Well, in terms of just technology - in Europe at least, there definitely was a constant, gradual and largely never reversed technological development ever since the Fall of Rome / the start of the Early Middle Ages. That was definitely a developmental low point, but ever since, 1500 years ago, there has been constant technological progress. After all, we shouldn't think that all pre-industrial periods and societies were the same. Even before industrialization, there were
huge technological differences. The early and high middle ages saw astonishing progress in agricultural technologies, which was of course absolutely necessary to feed the population (of course, even so, the 13th century was a Malthusian catastrophe). The late middle ages saw astonishing progress in such areas as metallurgy and administrative and trade techniques. The baroque and enlightenment had all those developments in mathematics, physics, astronomy, chemistry, construction, etc etc. That all happened already way before Industrialization.
So in terms of technology, at least, there was no "take-off" point. It is just that the more technology you have, the better conditions you can create for further technological advancements - i.e., the more technology you have, the faster you will get new technologies. It is a speeding up process - and there also is no time when it "began" speeding up, it simply gathered gradually more speed as it went along: Like an exponential curve. The speed of development in the High Middle Ages was unheard of in the Early Middle Ages, but was easily surpassed by the Late Middle Ages/Renaissance, which were easily surpassed by the Enlightenment, which was absolutely cast in the shadow by the industrial 19th century, which was further surpassed by the speed of developent in the
20th century - and so on and so forth.
There is no great secret to it, no "clue". It is just technological development gradually gathering steam and getting
gradually ever faster. And that, in Europe at least, for 1500 years now.
Of course,
social development is another matter. There, we have only seen a constant and uninterrupted development towards more liberal, egalitarian societies since the 18th century. Before, you had ups and downs. The flowering of 13th century court culture and the vast overpopulation of Europe meant labour was cheap, the lower classes exploited like never before in the early middle ages, and society stratified like never before - but that was 'remedied' by the 14th century population crash (Black Plague, 100 Years War etc), and in the 15th century, when population had actually further fallen, labour was in high demand, the common population was doing okay-ish and commoners were able to raise to academic, financial, administrative position in ways unheard of before... but that didn't last, and the 17th century baroque was the time when exaltation of nobility and class stratification was taken to its most absurd heights yet - which then was reversed again by the rise of the bourgeoisie and the Enlightenment.
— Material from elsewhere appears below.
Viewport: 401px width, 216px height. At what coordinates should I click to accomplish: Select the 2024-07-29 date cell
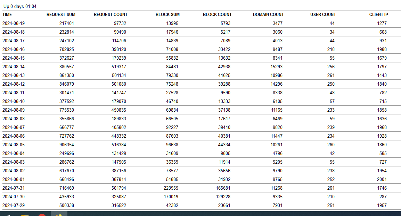coord(14,206)
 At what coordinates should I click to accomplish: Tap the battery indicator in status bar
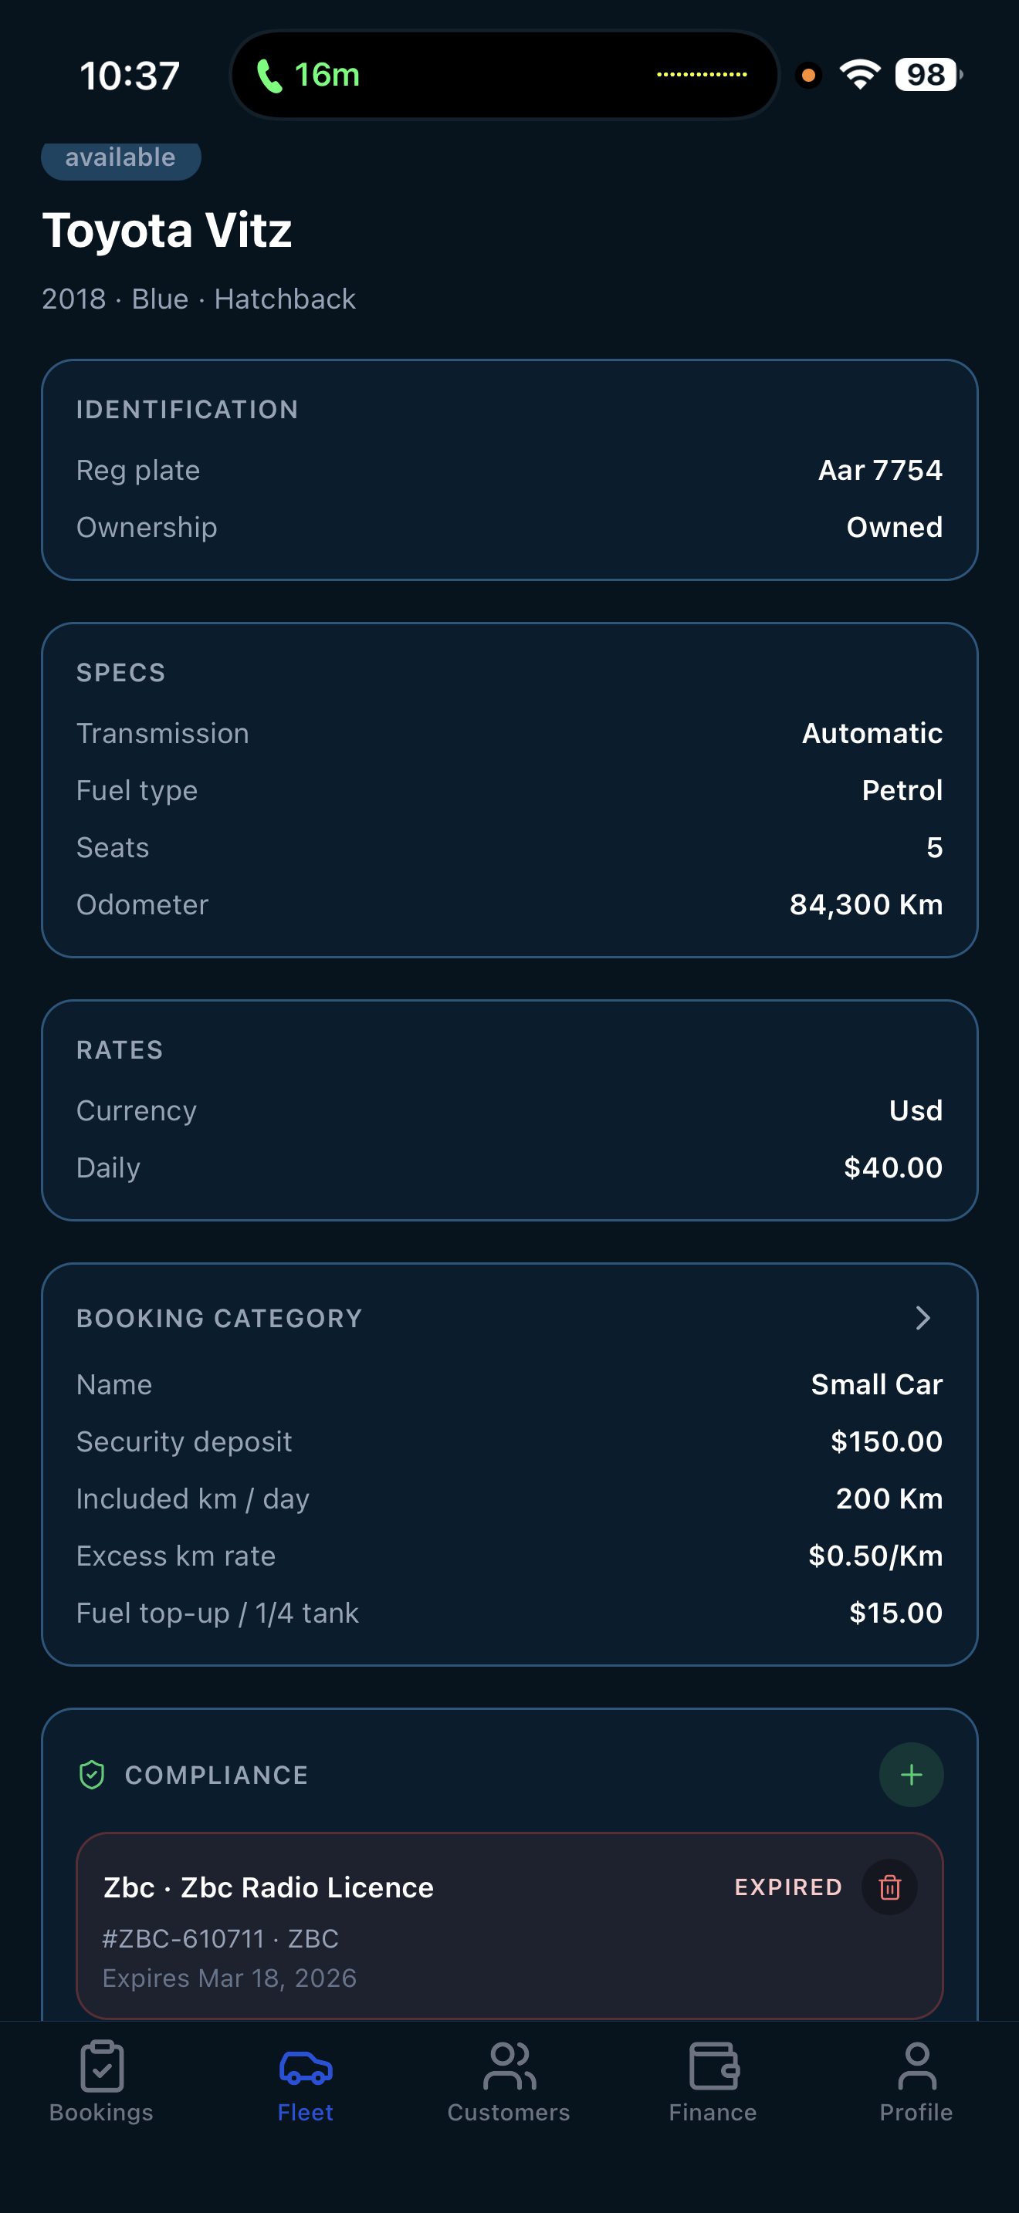pos(927,76)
So in that regard an up and down, but the current up also is lasting for 300 years already.
I do not think getting rid of the mundane complexities that currently plague me would leave me any worse off, only within the medicinal field which is hard to combat was also morbidly primitive even just a century ago. Men lived to their eighties even back during Classical Greece, which of course was an advanced civilization, but it is not like it is impossible to die of bad health in today's age. Nor is it even entirely reprehensible in many cases.
I am sorry, but you are naive.
"Men" did not live to their eighties in ancient Greece.
Some very few men did. Nowadays, the average person can expect to get
at least 80. It is projected that people born right now can expect to become 100. Not as some statistical outliers, but as the norm! And what about child mortality? The
majority of children dying off before they could become adults!
And that is, indeed, just medicine. What about the constant state of malnourishment for like, 90% of the population? Common people in pre-industrial agricultural societies lived constantly at the very possible physical minimum of existence even in good years. In bad years, there were famines. Malnourishment was commonplace, even common clothes were a luxury, which is why in the middle ages most common people had just two sets of them. Hell, even wooden cutlery was basically held on for life. And even before the Black Plague, epidemies could routinely wipe out large parts of a regional population. And of course, the daily life consisted of bacbreaking constant work.
Can you really imagine that? A life consisting of constant hunger and constant work, huddled together in small, drafty huts, always people around you dying due to illness, hunger or just so? And then of course also, rule by what were nothing more than robber barons, your last grains taken by them as is their right, and also very frequent if not constant warfare - at the very least simmering low-level warfare that will destroy your harvests and what few possessions you might have, but now and then also wars that make that in terms of population
percentages dead dwarf WW1 and WW2.
And you want to romanticize those affairs?